* Industrial output falls for 5th straight month
* Consumer sentiment at its lowest since October
* Yum Brands up after J.P. Morgan upgrade
* Netflix hits record-high after report of China entry
* Indexes down: Dow 0.07 pct, S&P 0.1 pct, Nasdaq 0.2 pct (Updates to early afternoon)
By Tanya Agrawal
May 15 (Reuters) - U.S. shares were slightly lower on Friday as weak economic data pointed to a lack of momentum in the economy, a day after the S&P 500 closed at a record high.
Industrial output slipped 0.3 percent, weighed down by a decline in production by mining companies and utilities. Economists had forecast a rise of 0.1 percent.
U.S. consumer sentiment also fell more than expected in May and was at the lowest level since October.
"I think April is shaping up to be a weak month for consumption but the economy is still growing," said Ilya Feygin, managing director at WallachBeth Capital in New York.

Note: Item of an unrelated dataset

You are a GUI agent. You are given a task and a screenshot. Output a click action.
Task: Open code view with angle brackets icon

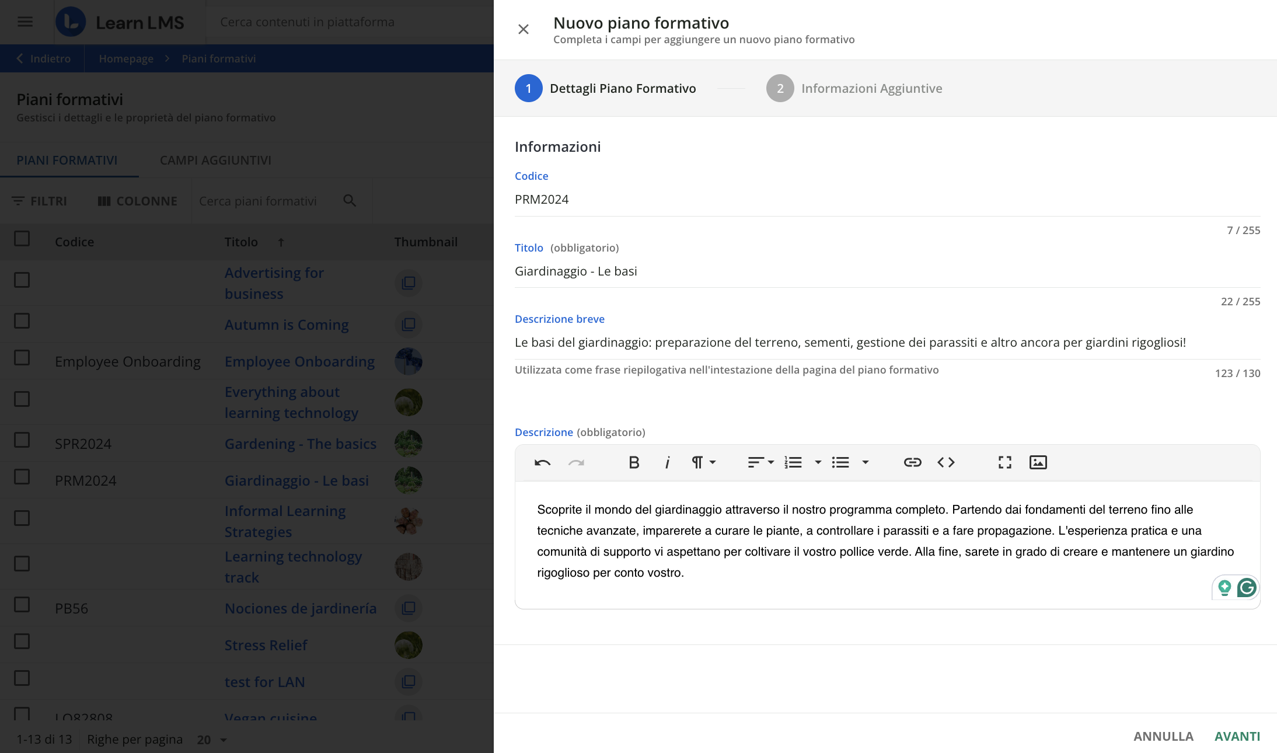945,462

"There is some concern about the first-quarter weakness spilling into the current quarter."
The economy had slowed to a crawl in the first quarter, hurt by weak oil prices, harsh weather and port disruptions.
Adding to the negative tone, economists cut their forecasts for U.S. economic growth in the second quarter and full year, and trimmed expectations for U.S. labor market gains.

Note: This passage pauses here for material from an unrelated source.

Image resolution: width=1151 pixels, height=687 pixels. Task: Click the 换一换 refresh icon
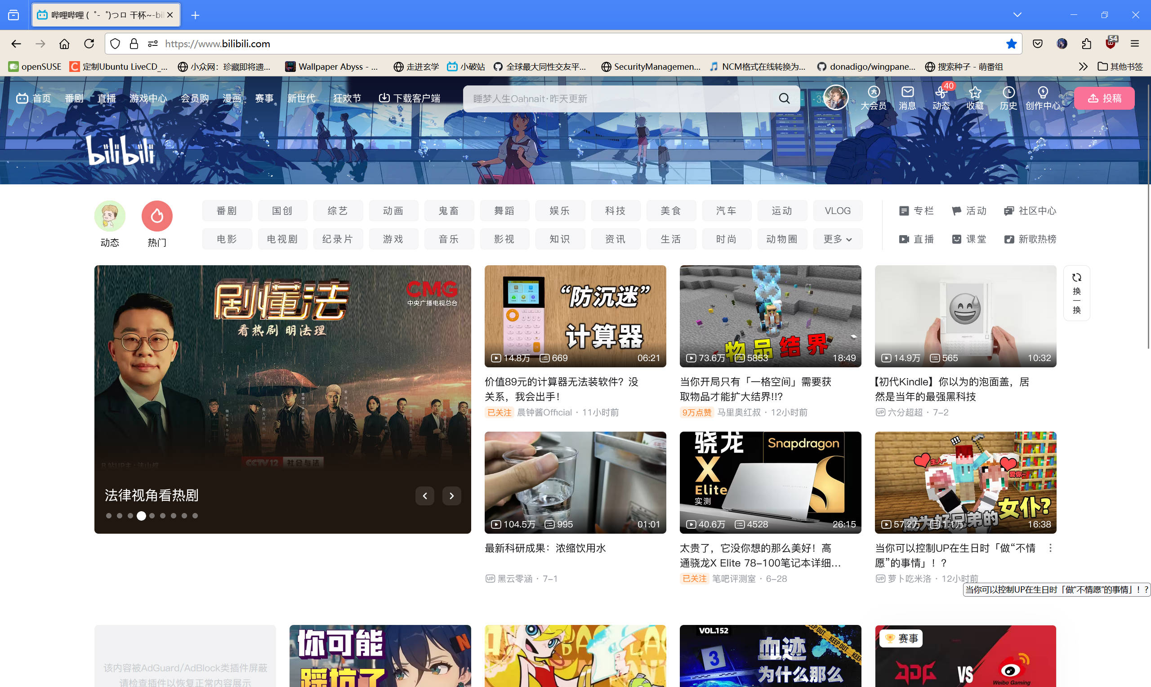pyautogui.click(x=1076, y=278)
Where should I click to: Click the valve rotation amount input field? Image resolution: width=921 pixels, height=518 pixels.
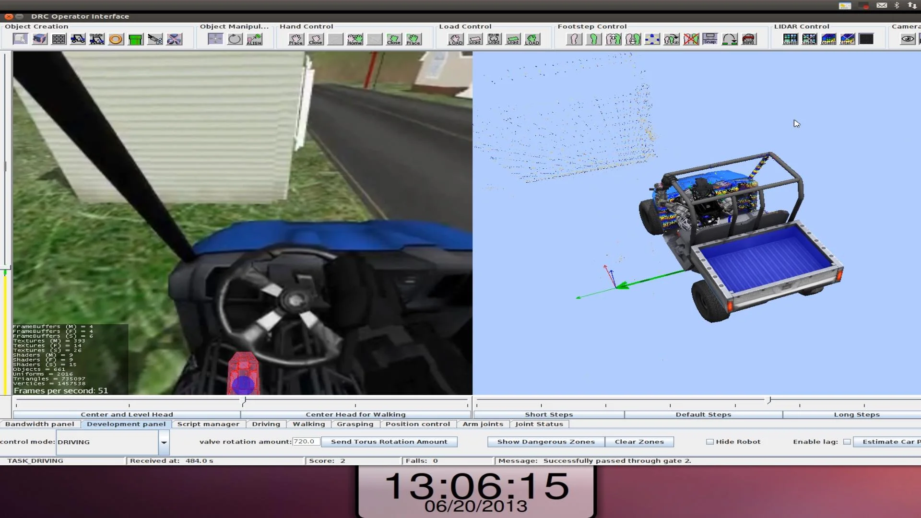click(306, 441)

The reports follow weak retail sales and producer inflation data this week, suggesting the Federal Reserve will probably not raise interest rates anytime soon.
Seven of the 10 major S&P 500 sectors were higher, with the utilities index leading the gainers with a 0.8 percent rise. Financials were the biggest losers with a 0.6 percent decline.
The three major indexes were on track to close up for the week for the first time in three weeks.
At 12:42 a.m. ET (1642 GMT), the Dow Jones industrial average was down 12.29 points, or 0.07 percent, at 18,239.95, the S&P 500 was down 2.13 points, or 0.1 percent, at 2,118.97 and the Nasdaq Composite was down 9.33 points, or 0.18 percent, at 5,041.46.
Yum Brands rose 4 percent to $93.56 after J.P. Morgan upgraded the stock to "overweight" and said the likelihood of the KFC owner spinning off its China business was increasing.
Netflix rose as much as 5 percent to a record-high of $616.59 after Bloomberg reported that it was in talks with a company backed by Alibaba's Jack Ma to enter China.
Deere fell 4 percent to $88.50 after J.P. Morgan downgraded the farm equipment maker to "underweight" from "neutral".
Keurig Green Mountain fell as much as 9.4 percent to a 12-month low of $93.33, after Bloomberg reported that the K-cup coffee pod maker would not make available its new cold brewing system in all it is retail outlets until next year.
Advancing issues outnumbered decliners on the NYSE by 1,543 to 1,398, for a 1.10-to-1 ratio on the upside; on the Nasdaq, 1,484 issues fell and 1,187 advanced for a 1.25-to-1 ratio favoring decliners.